* **Task objective**
Please pick up the passage below on beam shaping in the integrated cytometer and continue it from its last sentence, not from the rows that follow it.
───── Passage for review ─────
Carefully designed on chip lenses were required to shape the excitation beam for intersection with the particles flowing along the centre of the fluidic channel, in order to optimise the performance of the integrated cytometer. The excitation beam dimensions orthogonal to the particle flow, here referred to as beam height, ideally had to exceed the height of the particle flow stream in order to ensure all flowing particles are illuminated. For this reason a beam launched into a microfluidic channel that diverged due to diffraction orthogonally to the waveguide plane was used. This also avoided the need for complex multilayer optical structures for vertical beam shaping. The vertical divergence of the beam crossing the microfluidic channel is shown in Fig. 2(c) and was estimated with an analytical approximation for a diverging Gaussian beam with the initial dimensions of the waveguide fundamental mode.27 The theoretical beam height of ≈3.5 μm in the centre of the channel dictates the largest detectable particle and is well outside the size range of EVs.
The excitation beam dimensions parallel to the particle flow and waveguide plane, here referred to as beam width, was required to be narrow in order to reduce the possibility of signals resulting from multiple particles simultaneously occurring within the beam14 and to minimise the amount of background light leaking into the collection waveguides. Previous work has demonstrated that multimode interference devices (MMIs) are well suited for use as on chip lenses25 and suggested their use in flow cytometry. We have implemented an MMI in our integrated cytometer design: the concept is shown schematically in Fig. 1(a). MMIs consist of a multimode waveguide with a narrow single mode input. Multiple modes are excited in the multimode waveguide and interfere with each other to produce a self-imaging phenomenon whereby the narrow single mode input is reimaged at a defined distance, known as the imaging length, from the start of the MMI.28 The MMI can be positioned relative to a microfluidic channel to focus light in the horizontal plane mid-way across the microfluidic channel.
───── Data for review ─────
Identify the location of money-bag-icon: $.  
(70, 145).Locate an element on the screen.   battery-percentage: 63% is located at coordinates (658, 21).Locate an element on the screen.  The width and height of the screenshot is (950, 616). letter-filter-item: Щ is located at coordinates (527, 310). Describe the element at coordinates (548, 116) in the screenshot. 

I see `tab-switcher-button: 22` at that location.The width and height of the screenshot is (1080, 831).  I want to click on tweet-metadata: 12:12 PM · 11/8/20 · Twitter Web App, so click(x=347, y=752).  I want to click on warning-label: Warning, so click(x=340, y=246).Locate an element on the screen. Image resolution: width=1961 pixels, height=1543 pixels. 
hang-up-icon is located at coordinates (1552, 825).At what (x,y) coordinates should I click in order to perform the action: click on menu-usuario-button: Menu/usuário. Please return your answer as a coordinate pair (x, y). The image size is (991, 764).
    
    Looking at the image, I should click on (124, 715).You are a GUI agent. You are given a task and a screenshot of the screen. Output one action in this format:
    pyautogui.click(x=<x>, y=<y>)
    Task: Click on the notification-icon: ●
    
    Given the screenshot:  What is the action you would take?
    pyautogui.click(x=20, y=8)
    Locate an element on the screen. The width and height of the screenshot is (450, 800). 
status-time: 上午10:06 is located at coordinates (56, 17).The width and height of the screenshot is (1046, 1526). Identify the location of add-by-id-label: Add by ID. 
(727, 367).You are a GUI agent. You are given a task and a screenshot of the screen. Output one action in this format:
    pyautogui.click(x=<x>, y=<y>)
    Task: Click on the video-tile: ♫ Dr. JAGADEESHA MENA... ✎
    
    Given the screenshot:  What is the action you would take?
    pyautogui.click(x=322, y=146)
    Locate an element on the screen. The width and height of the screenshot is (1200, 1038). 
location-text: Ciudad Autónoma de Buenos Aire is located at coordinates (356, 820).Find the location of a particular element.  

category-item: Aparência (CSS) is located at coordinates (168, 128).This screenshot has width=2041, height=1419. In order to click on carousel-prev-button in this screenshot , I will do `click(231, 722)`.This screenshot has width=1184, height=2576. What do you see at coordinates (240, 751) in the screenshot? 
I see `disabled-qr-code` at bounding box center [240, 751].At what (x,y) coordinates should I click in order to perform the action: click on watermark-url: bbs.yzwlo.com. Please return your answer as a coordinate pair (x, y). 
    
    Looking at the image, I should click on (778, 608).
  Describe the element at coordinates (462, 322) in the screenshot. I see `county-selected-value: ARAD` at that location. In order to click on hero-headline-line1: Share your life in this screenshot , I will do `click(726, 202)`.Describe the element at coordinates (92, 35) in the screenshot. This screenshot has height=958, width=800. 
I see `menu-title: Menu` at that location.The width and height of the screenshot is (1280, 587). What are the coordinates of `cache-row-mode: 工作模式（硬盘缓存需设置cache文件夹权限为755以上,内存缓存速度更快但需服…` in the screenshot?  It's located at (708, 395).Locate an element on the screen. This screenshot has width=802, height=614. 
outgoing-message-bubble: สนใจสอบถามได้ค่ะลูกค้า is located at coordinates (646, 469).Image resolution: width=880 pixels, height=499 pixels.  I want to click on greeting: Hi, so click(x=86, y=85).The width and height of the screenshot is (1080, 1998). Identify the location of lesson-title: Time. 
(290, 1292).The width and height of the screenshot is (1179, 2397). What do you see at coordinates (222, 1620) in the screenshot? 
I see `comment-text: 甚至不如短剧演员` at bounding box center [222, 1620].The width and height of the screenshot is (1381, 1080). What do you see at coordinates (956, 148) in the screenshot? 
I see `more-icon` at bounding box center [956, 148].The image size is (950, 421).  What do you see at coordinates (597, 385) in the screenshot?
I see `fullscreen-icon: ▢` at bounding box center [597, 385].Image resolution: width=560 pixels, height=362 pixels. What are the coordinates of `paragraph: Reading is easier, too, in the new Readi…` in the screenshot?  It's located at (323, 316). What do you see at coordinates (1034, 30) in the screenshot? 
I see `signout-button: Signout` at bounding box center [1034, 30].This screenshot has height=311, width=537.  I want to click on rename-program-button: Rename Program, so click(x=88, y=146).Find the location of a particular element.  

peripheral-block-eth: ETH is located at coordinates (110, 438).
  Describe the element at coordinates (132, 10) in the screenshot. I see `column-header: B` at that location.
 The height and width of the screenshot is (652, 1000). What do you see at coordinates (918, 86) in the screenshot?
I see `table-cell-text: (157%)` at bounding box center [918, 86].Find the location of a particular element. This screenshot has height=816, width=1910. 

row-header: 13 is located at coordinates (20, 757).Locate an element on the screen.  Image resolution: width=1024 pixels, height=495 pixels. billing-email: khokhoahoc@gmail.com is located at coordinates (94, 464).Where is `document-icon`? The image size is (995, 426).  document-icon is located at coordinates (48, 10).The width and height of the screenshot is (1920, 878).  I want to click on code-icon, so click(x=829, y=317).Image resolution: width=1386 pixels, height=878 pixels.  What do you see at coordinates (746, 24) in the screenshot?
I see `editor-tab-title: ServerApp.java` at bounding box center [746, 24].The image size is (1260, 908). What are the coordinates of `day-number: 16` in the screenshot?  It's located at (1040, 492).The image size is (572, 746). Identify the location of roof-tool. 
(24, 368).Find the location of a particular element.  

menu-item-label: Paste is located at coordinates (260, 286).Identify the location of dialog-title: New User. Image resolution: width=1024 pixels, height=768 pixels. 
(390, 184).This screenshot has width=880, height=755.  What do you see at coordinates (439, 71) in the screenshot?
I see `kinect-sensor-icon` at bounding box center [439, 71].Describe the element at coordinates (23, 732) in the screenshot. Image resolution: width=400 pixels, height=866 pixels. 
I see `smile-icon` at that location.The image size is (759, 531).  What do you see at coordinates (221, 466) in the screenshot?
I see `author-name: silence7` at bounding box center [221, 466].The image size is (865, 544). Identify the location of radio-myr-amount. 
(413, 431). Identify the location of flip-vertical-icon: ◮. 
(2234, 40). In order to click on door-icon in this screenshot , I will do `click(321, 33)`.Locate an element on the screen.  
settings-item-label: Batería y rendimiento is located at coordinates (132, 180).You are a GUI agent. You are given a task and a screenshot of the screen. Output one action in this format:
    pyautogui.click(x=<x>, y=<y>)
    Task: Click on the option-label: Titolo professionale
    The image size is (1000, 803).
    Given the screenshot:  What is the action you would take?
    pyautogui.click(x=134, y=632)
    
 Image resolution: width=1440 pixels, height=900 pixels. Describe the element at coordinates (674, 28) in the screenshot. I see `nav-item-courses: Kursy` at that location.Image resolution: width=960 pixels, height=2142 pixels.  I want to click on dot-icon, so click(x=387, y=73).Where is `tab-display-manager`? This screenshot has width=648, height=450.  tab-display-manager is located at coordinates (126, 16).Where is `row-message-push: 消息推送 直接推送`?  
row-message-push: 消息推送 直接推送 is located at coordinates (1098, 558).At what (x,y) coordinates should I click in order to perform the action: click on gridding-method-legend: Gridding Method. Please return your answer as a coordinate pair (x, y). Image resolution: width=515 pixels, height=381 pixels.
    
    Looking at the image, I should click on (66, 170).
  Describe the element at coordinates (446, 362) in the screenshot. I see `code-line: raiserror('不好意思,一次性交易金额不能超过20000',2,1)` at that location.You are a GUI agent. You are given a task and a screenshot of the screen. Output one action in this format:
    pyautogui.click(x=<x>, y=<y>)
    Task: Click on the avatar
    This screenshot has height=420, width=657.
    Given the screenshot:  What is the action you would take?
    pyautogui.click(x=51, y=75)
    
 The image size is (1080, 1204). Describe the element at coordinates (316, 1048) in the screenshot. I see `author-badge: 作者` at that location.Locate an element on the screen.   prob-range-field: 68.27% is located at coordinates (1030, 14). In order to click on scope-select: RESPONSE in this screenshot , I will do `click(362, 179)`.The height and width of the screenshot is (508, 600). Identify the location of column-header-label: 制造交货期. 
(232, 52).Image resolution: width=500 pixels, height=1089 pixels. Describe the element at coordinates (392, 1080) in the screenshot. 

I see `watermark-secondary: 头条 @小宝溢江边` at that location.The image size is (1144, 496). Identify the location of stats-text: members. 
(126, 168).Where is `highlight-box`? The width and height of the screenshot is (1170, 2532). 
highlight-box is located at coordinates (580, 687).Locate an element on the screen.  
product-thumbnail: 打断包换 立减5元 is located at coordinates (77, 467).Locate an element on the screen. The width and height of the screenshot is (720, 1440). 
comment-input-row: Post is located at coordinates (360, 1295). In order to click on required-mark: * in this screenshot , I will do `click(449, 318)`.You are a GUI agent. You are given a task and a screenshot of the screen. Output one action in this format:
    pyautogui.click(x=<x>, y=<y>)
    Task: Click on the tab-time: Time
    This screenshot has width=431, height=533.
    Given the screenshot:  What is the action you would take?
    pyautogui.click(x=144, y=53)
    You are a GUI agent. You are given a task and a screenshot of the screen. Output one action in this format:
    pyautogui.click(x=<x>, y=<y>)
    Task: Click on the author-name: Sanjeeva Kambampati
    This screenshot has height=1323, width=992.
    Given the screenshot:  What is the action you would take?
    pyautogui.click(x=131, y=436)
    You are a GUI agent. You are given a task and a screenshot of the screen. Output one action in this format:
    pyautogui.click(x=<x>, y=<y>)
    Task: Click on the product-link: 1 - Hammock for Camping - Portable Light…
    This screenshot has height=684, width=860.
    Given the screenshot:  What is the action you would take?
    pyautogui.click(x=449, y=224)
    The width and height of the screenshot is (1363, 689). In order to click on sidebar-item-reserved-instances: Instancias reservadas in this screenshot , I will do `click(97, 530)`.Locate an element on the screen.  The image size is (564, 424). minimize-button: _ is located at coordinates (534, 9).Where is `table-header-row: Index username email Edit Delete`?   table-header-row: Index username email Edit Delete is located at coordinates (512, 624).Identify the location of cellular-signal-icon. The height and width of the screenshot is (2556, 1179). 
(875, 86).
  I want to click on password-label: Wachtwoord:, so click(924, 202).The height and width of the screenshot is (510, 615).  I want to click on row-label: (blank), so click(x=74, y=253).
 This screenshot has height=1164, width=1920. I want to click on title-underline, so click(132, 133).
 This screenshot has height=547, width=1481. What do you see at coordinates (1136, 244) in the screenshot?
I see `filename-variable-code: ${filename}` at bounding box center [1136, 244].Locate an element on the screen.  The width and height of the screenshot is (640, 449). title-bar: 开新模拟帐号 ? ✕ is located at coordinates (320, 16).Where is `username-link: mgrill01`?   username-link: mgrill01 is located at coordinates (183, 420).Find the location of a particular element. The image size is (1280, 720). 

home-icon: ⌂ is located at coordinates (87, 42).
─────
* **Written response**
A numerical simulation package (Beamprop, RSoft Synopsys) which uses the beam propagation method (BPM) was used to calculate imaging length for a range of MMI widths and compared to an analytical approximation as detailed in Hunt et al.25 The MMIs were designed to produce a single focal spot located mid-height and at the lateral midpoint of the fluidic channel. A restricted self-imaging configuration was chosen where the input light field from the single mode waveguide is symmetrical about the longitudinal axis of the multimode waveguide and excites only symmetrical modes. This allows self-imaging over a shorter MMI length and therefore a smaller device footprint. As the imaging length of an MMI is proportional to the square of its width, a narrower MMI was desirable to again offer a smaller device footprint and reduce the effect of fabrication tolerances on focal position. The numerical and analytical calculations presented in Fig. 1(b) show that an MMI width of 20.0 μm produced an imaging length at 1266 μm for a wavelength of 532 nm, enabling compact chip designs.25,28
The effects of the fluidic system on the performance of the waveguide circuit were considered. The inclusion of strip waveguide layers on a chip creates ridges in the top surface of the chip, which would make sealing a flat enclosing manifold against the top surface difficult. In order to remove these ridges and create a flat surface for bonding to a PDMS (polydimethylsiloxane) manifold, a fluidic border region was included in the optical layer design in a method similar to that used by Friis et al.29 This is shown in the schematic of the final design in Fig. 2(b), between the fluidic channel and waveguides. At the optical analysis region the fluidic border consists of a 10 μm deep border surrounding the fluidic channel. Light leaving the MMI must propagate through the fluidic border region which, having no lateral optical bounds, acts as a slab waveguide. A fluidic border region of too great a depth will therefore alter the imaging length of an MMI and so must be kept to the minimum depth required for effective fluidic sealing. Based on experimental experience a border depth of 10 μm was found to be acceptable for sealing against a PDMS manifold, and BPM simulations showed that a 10 μm deep fluidic border did not significantly affect the imaging length of a 20.0 μm wide MMI.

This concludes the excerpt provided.